Die Sympathie Fords für Hitler beruhte ja auf Gegenseitigkeit, so dass der seinen Volksgenossen durch Porsche 1938 den KDF- bzw. Volkswagen bescherte. Vom Modell T wurden zwischen 1908 und 1927 15. Mill. verkauft. 1955 rollte der millionste VW-Käfer vom Band, der 1972 zum meistverkauften Auto der Welt wurde. Bis 2019 wurden insgesamt etwa 23 Mill. hergestellt. Der Nachfolger VW-Golf erreichte bisher 35 Mill. Exemplare, Ford brachte es mit seiner F-Serie auf ca. 40 Mill. Stück, Spitzenreiter aber ist Japan mit weltweit rund 48 Mill. verkauften Toyota Carolla. Insgesamt soll es auf der Welt bereits über 1,4 Mrd. PKW geben — und die jährlichen Zulassungsraten steigen nach der kurzen Corona-Delle weiter.

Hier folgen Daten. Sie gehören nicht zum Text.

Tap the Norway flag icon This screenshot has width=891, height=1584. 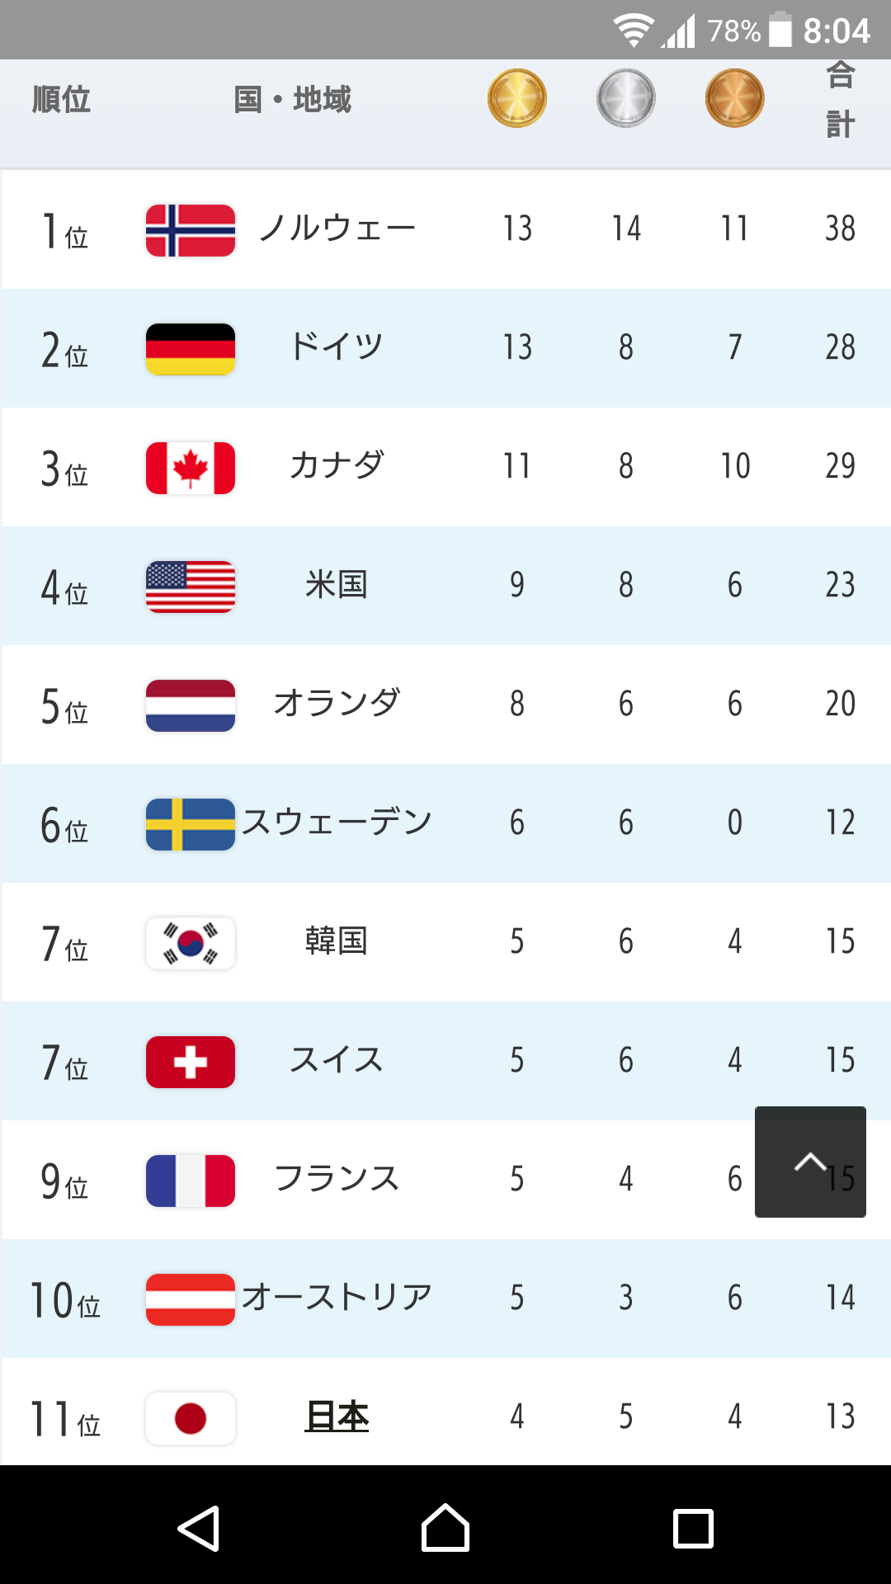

E-Autos werden die Verkehrsmisere nicht lösen; denn dazu bedarf es einer Revision der seit 100 Jahren verfehlten Verkehrspolitik. Dabei halte ich es für widerwärtig perfide, wenn die seit Jahrzehnten bloß den Machtinteressen der Auto- und Energieindustrie folgenden Christen, Liberalen und Sozis in der BRD ausgerechnet den Grünen die Misere vorwerfen, die sie selbst herbeigeführt haben — und dafür auch noch in der Wählergunst steigen. Ich bewundere Habeck dafür, dass er nicht längst hingeschmissen und sich unter die Windräder des Nordes zurückgezogen hat. Sein Vorgänger Altmaier hat den Windpark-Ausbau um fünf Jahre zurückgeworfen und im Süden des Ostens wie des Westens der BRD wird die Errichtung von Windrädern wohl noch weitere Jahre lang verhindert werden.